EXERCISE DIRECTIONS ▸
Copy every entry below exactly, and keep out the pictures.

MATERIAL FOR THE TASK ▸
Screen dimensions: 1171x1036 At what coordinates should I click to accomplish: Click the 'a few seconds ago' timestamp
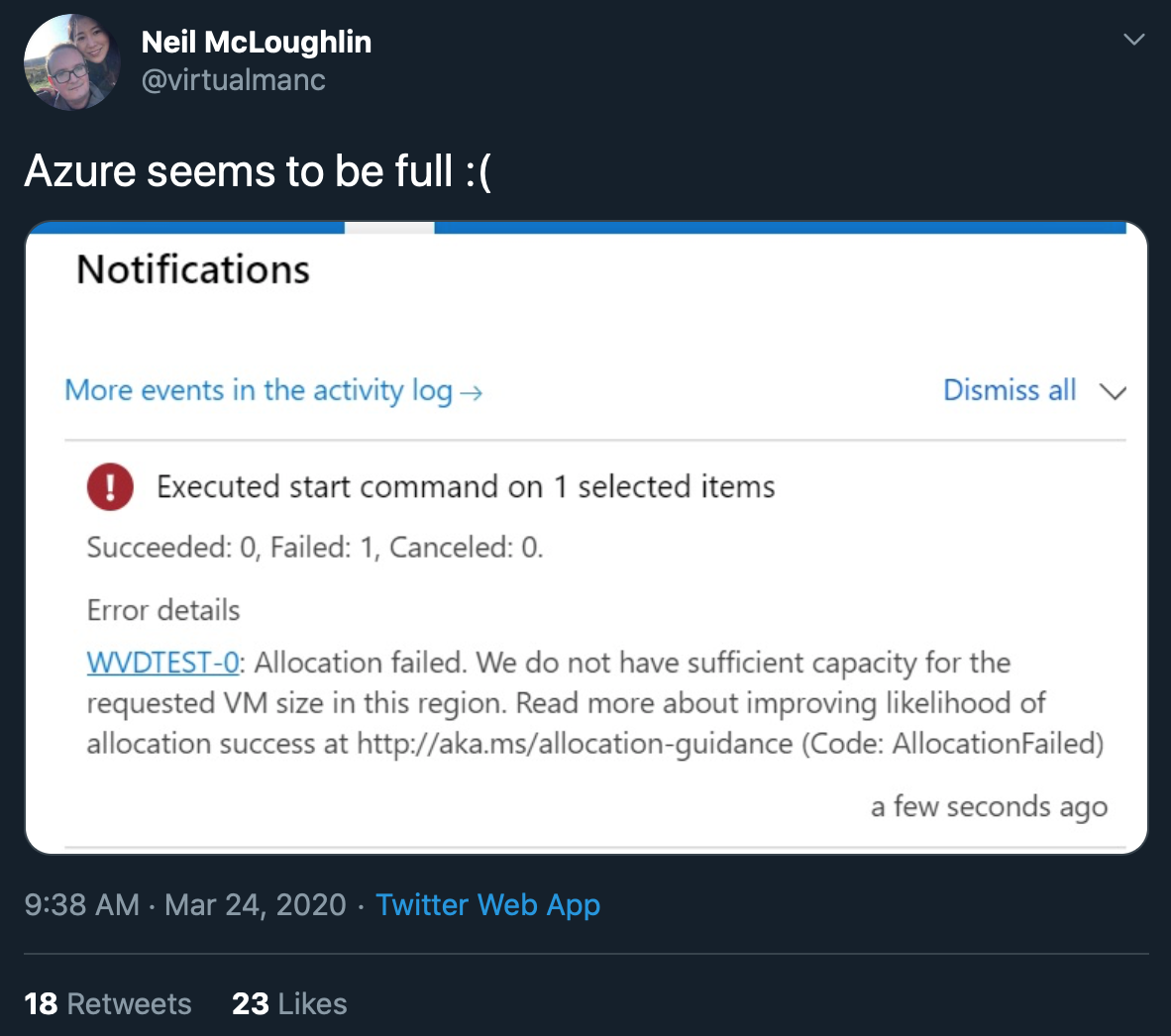click(989, 807)
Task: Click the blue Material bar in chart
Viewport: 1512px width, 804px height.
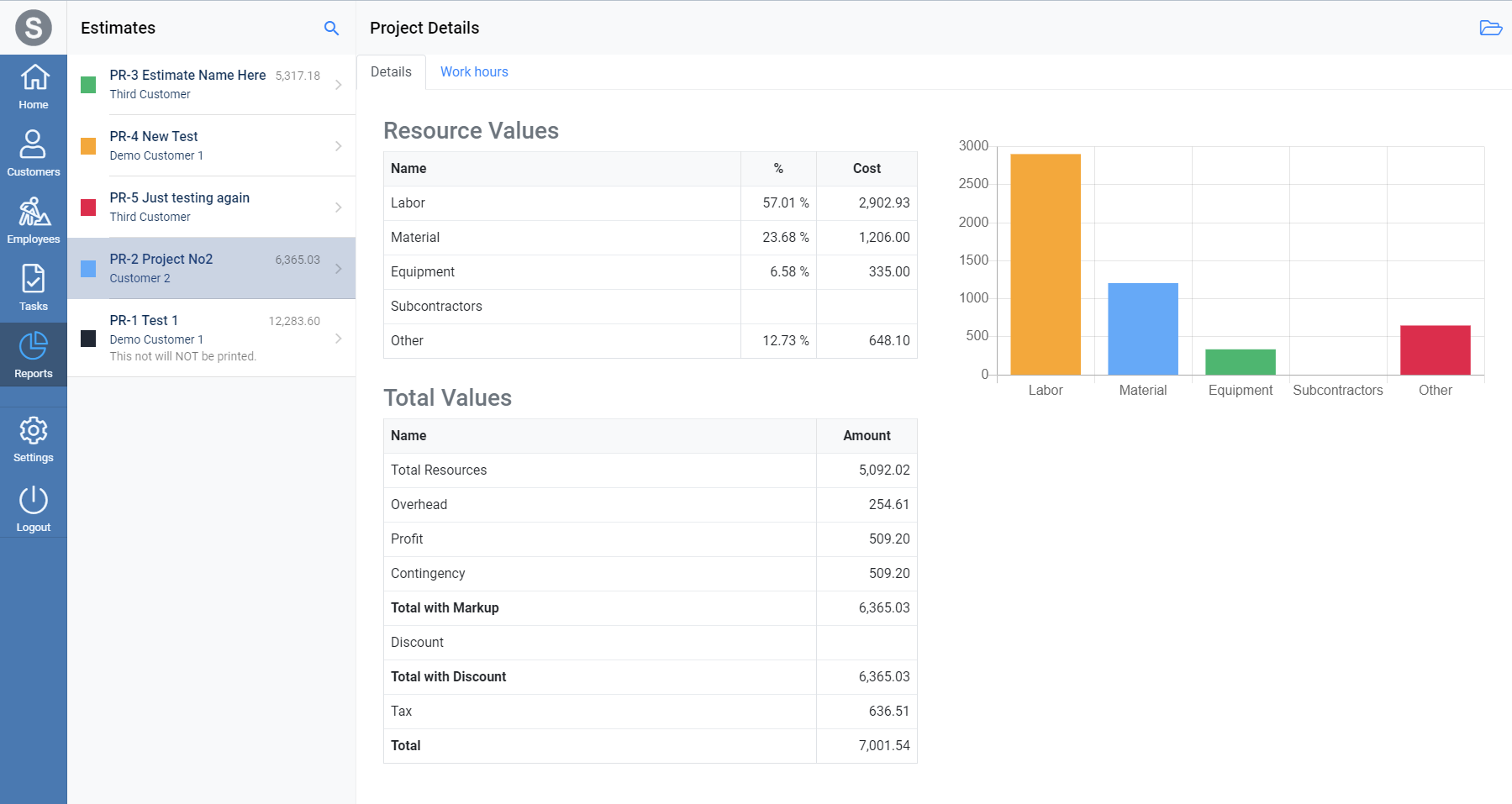Action: click(x=1142, y=328)
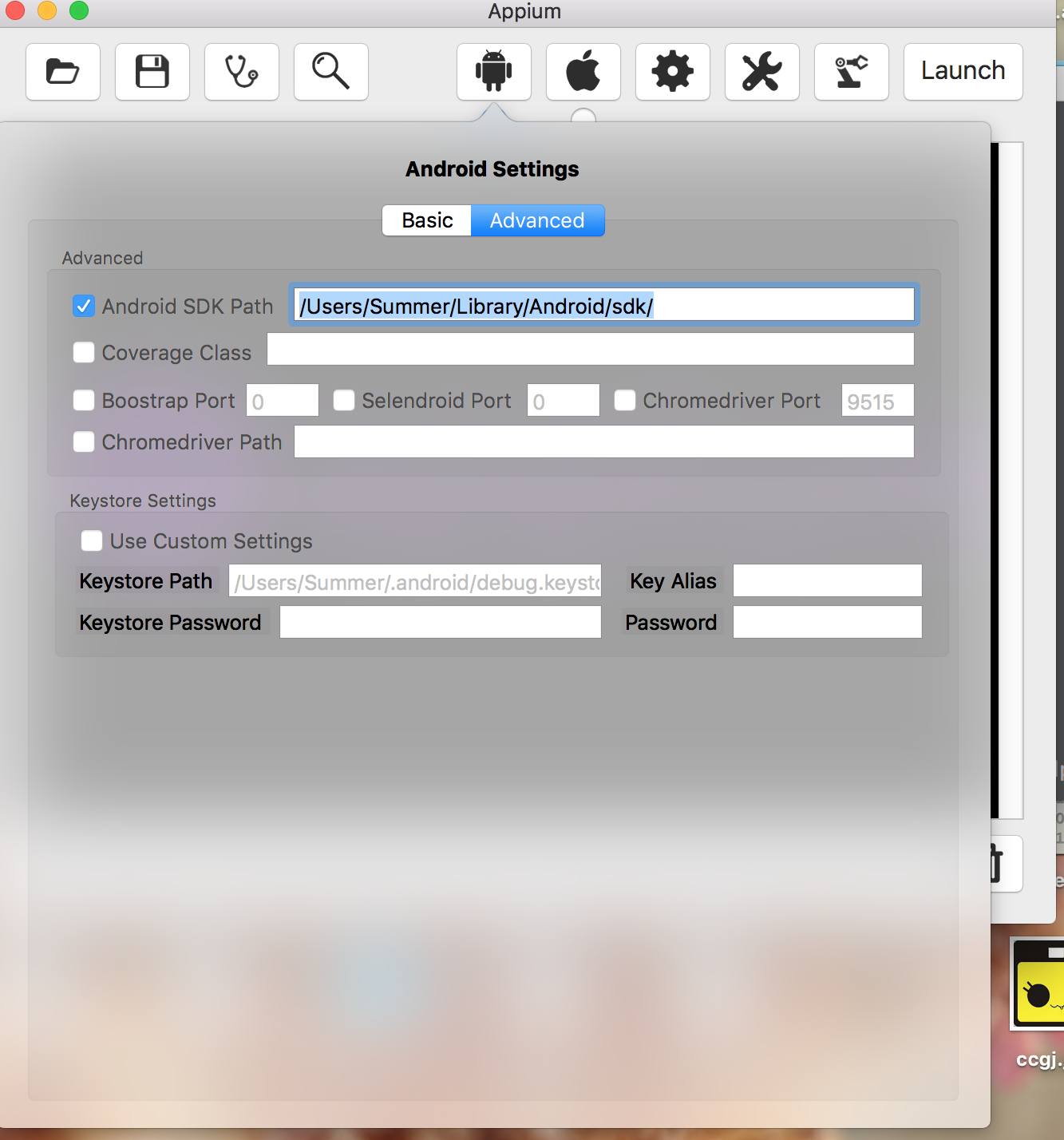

RESULT ▸
Screen dimensions: 1171x1036 At what coordinates should I click to accomplish: Click the 'a few seconds ago' timestamp
click(989, 807)
Task: Click the blue Material bar in chart
Viewport: 1512px width, 804px height.
Action: click(x=1142, y=328)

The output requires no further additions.